Cuando me calmé, pensé, sí, están rebañando lo que queda en
el plato. Nadie los escucha, nadie los sigue ya. Para ser populares
han traspasado el último límite. Haced lo que os parezca, cualquier
maldad, al final el banquete será democrático. Alegría, amor y
eternidad para todos. Sentados juntos el médico misionero y el
violador de niños. ¡Menudo festín!
Si el infierno no existe, nada existe. Y no sólo existe, sino
que debe estar completamente separado de los espacios superiores.
Debe haber alambradas y llamas y pináculos de vidrio astillado y
compartimientos estancos y ausencia de atmósfera y presión y la
poza de un agujero negro que se traga a todos los que intentan
salir. Mi madre y mi padre jamás podrían estar contigo, ni siquiera
deberían imaginar que existes todavía en algún lugar del universo.

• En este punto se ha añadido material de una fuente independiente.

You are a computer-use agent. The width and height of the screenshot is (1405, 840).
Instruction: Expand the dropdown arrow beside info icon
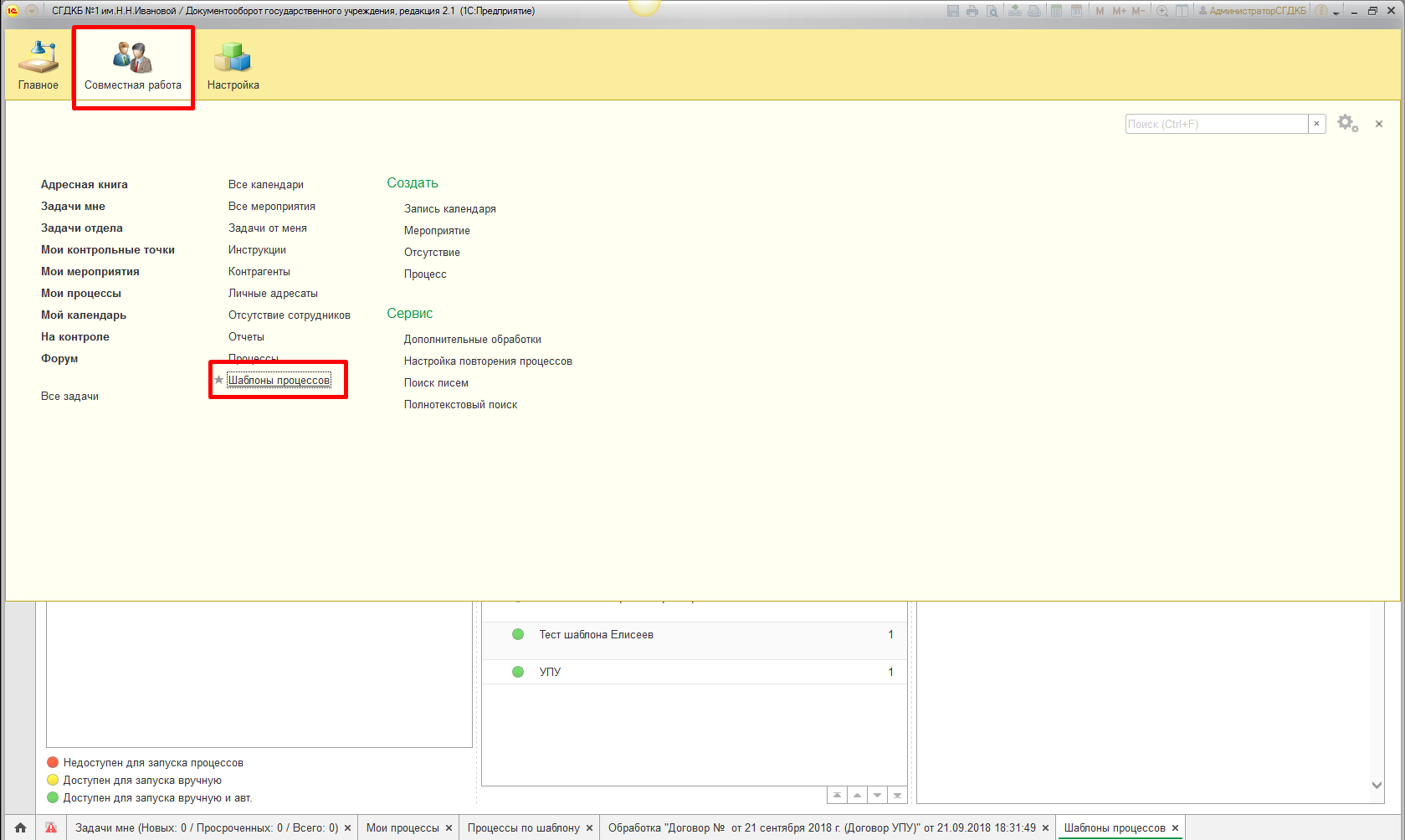pyautogui.click(x=1336, y=12)
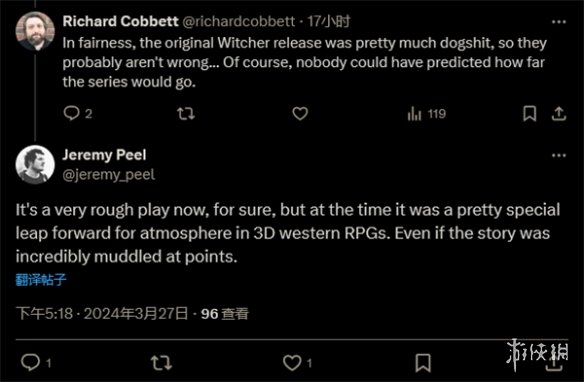The height and width of the screenshot is (382, 584).
Task: Retweet Richard Cobbett's post
Action: (x=185, y=114)
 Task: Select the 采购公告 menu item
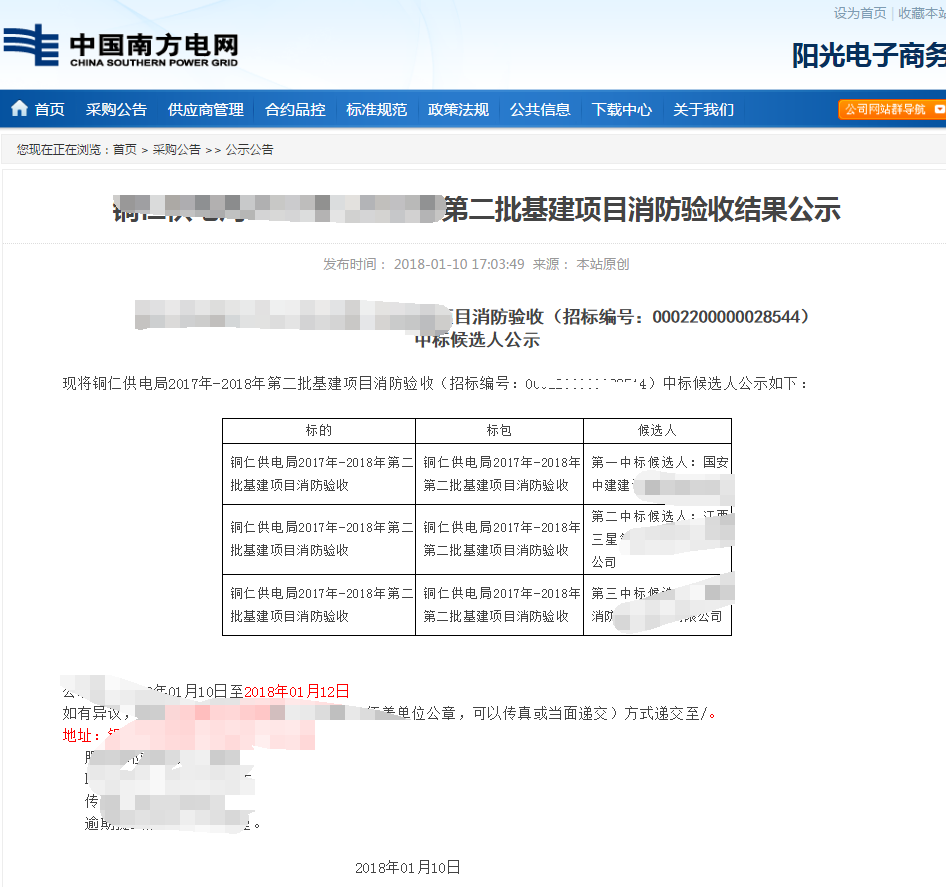point(116,109)
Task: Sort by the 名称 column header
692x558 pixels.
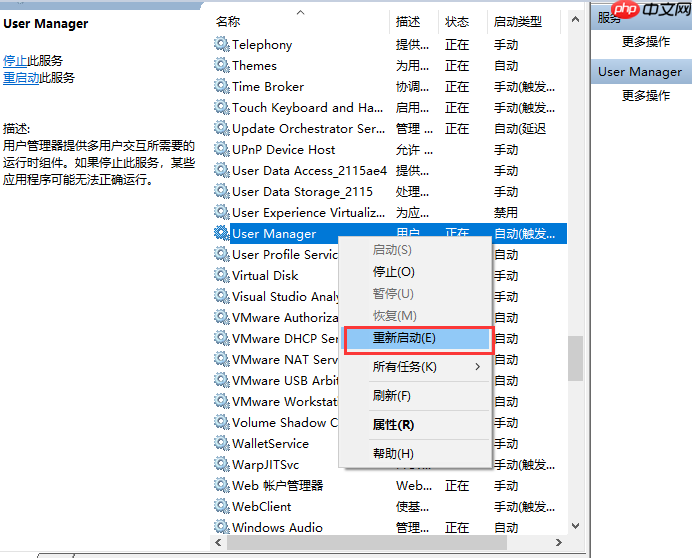Action: click(x=228, y=21)
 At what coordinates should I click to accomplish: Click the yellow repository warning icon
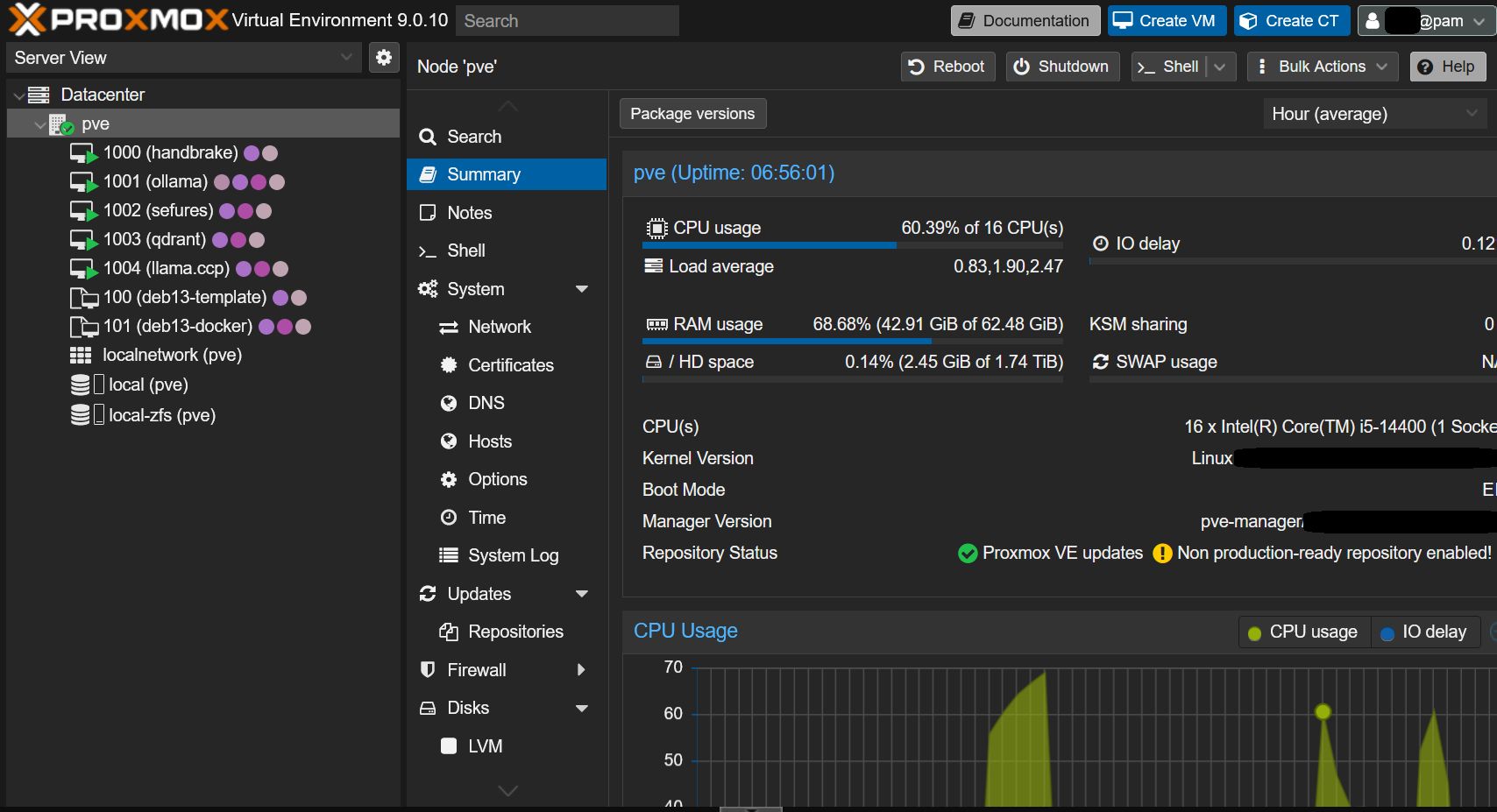coord(1162,554)
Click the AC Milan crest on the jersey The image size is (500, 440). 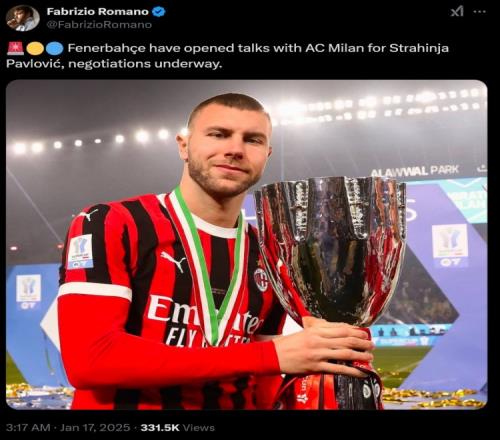click(261, 278)
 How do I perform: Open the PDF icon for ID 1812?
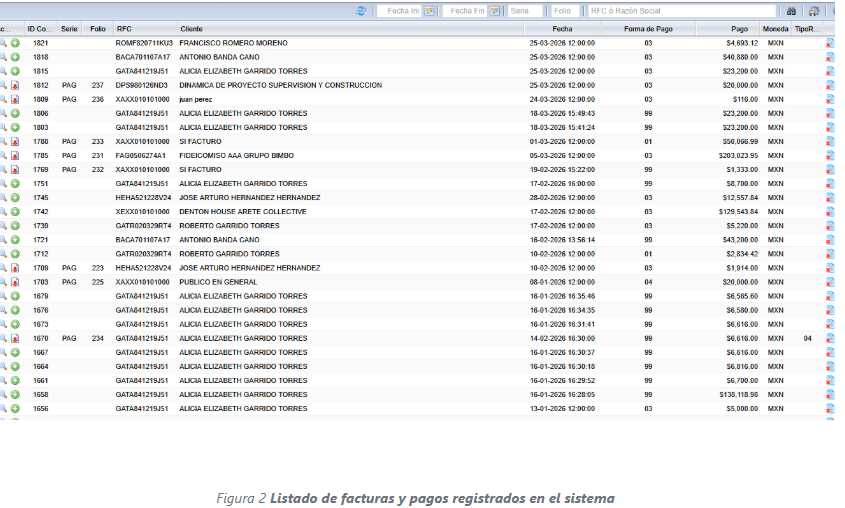(x=15, y=86)
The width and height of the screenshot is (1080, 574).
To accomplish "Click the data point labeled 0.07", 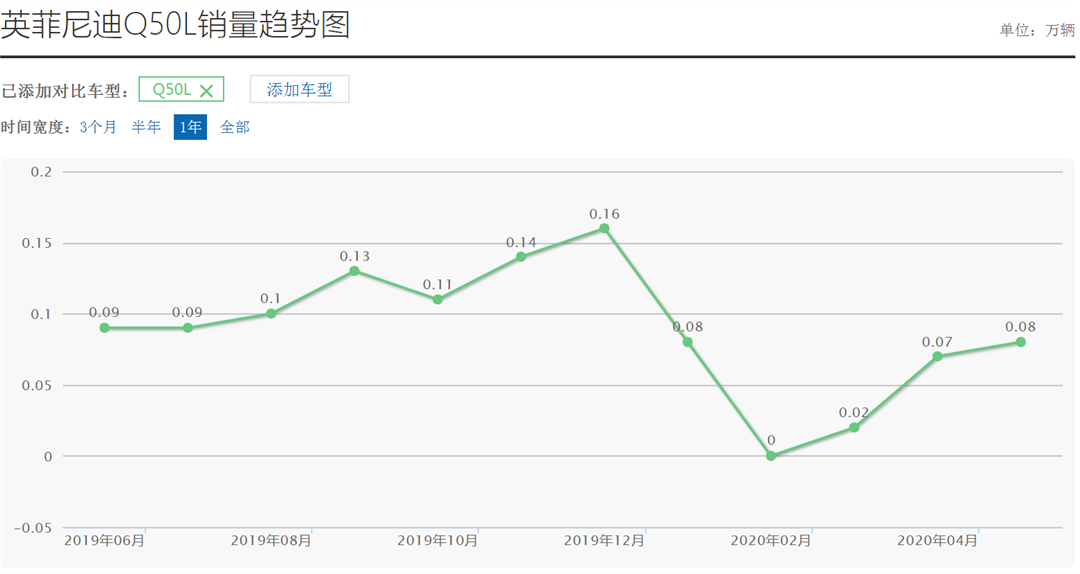I will pos(937,356).
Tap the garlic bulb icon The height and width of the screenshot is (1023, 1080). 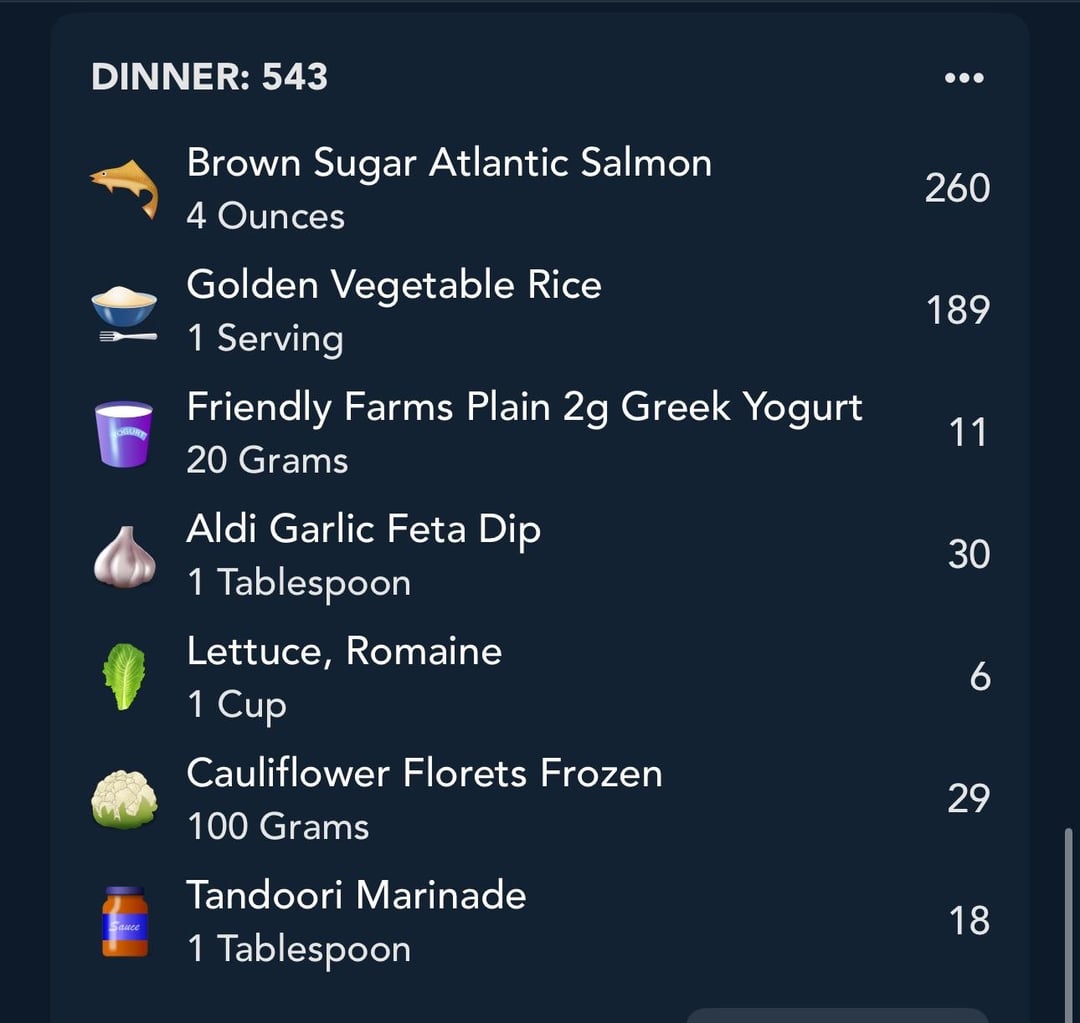pyautogui.click(x=125, y=557)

Por eso es necesario que, entre lo alto y lo bajo, se levanten
todas esas barreras.
La primera noche dormí en mi cama de soltera, en el pequeño
cuarto bajo el tejado. Más que dormí, esperé el alba en posición
horizontal. No perdí la consciencia ni un instante. La casa estaba
llena de vida. Reconocía algunos ruidos, los pasos de los ratones
sobre el suelo, los de las comadrejas y las garduñas que, para
buscar sus nidos, derribaban las tejas del tejado, la madera de los
muebles que se hinchaba y deshinchaba, produciendo pequeños
chasquidos, crujidos de asentamiento. En mitad de la noche empezó a
soplar el viento. Era la tramontana golpeando la cara norte de la
casa. De fuera llegaba el tintineo de una anilla de metal, como de
jarcias contra el mástil de un velero. Oí abrirse de golpe la
ventana de la cocina. No bajé, pero vi cómo la ráfaga entraba y
arrollaba las cosas. El ovillo rodó de la silla y, por la
habitación, empezaron a volar las hojas de periódico destinadas al
fuego. Volaba la cortina bajo el fregadero y se tambaleaba la
góndola souvenir sobre la repisa junto al reloj. Todo, de repente,
tenía vida propia. La foto de la abuela en la cómoda y su voz que
decía: «El que muere solo, se queda aquí abajo, a buscar compañía.
Da vueltas sin parar como un animal enjaulado.»
Cuando la ráfaga acabó, me pareció oír pasos. ¿De quién eran?
Parecían zapatillas en los pies de una persona anciana.